Don’t let nostalgia strangle the Creative Age

The Industrial Age is done – and robots have taken the factory floor. Let's not wax nostalgic for a bygone age, but push forwards accepting the new partnership between human and digital technology.

The Industrial Age is over. That’s without question. And despite many nationalist movements — particularly in the Anglophone world — making political capital out of a return to “making things”, it’s not coming back — at least, not as the dominant economic model for most economies.

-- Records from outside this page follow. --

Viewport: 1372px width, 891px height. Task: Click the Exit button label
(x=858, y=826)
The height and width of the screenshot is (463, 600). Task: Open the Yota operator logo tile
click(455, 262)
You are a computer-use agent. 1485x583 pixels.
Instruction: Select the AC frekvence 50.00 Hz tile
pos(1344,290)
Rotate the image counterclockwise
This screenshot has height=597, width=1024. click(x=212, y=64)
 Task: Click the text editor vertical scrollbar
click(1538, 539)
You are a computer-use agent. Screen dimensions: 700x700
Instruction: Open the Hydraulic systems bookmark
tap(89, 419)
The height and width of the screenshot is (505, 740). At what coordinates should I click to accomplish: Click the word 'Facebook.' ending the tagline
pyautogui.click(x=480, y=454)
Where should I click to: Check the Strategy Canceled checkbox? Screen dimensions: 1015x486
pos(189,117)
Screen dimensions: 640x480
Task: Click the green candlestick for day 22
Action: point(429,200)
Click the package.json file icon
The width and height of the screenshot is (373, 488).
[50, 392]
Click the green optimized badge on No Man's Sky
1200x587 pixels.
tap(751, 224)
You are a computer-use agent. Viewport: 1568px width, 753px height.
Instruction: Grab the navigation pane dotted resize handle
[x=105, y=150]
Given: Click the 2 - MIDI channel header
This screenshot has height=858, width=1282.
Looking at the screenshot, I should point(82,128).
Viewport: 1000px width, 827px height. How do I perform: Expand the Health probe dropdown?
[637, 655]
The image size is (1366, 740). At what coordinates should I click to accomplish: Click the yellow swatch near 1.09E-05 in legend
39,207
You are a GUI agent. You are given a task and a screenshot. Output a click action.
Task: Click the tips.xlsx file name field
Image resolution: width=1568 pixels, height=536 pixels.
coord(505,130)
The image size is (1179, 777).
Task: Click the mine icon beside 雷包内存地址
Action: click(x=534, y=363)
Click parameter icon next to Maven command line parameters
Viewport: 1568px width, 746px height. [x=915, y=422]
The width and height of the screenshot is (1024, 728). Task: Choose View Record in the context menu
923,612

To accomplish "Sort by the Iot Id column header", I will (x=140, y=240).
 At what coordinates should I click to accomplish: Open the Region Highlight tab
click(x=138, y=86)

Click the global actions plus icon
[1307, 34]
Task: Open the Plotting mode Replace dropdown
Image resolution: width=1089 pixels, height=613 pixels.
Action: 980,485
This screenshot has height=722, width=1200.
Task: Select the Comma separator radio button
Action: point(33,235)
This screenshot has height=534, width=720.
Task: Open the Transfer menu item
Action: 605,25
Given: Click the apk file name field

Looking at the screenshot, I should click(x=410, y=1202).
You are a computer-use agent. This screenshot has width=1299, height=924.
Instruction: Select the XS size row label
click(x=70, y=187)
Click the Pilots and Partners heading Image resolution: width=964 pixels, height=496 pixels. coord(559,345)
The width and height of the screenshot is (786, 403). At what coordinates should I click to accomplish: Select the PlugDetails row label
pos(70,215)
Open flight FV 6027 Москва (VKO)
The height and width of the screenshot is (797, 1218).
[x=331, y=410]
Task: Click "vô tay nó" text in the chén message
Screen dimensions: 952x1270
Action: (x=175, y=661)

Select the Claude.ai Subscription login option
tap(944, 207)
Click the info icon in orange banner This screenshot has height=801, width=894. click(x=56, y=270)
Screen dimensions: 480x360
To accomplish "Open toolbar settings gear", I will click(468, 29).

That doesn’t mean that industry is done, finished with, though. There’s plenty of room for innovation in manufacturing, for example. We have, in the past, been looking at how the internet of things is steadily transforming industrial businesses and distribution processes. But, just as agriculture was no longer the primary source of income for most once the Industrial Age hit, industrial processes will no longer be the backbone of most economies going forwards. And just as improvements in agriculture freed people up to work in factories, improvements in manufacturing free people to participate in the creative work of the new age.

With information tools at our disposal, we’re able to do more with data than we could merely using our own brains. But the creativity that humanity so excels at, that “where did that comes from?” spark of inspiration directs those processes.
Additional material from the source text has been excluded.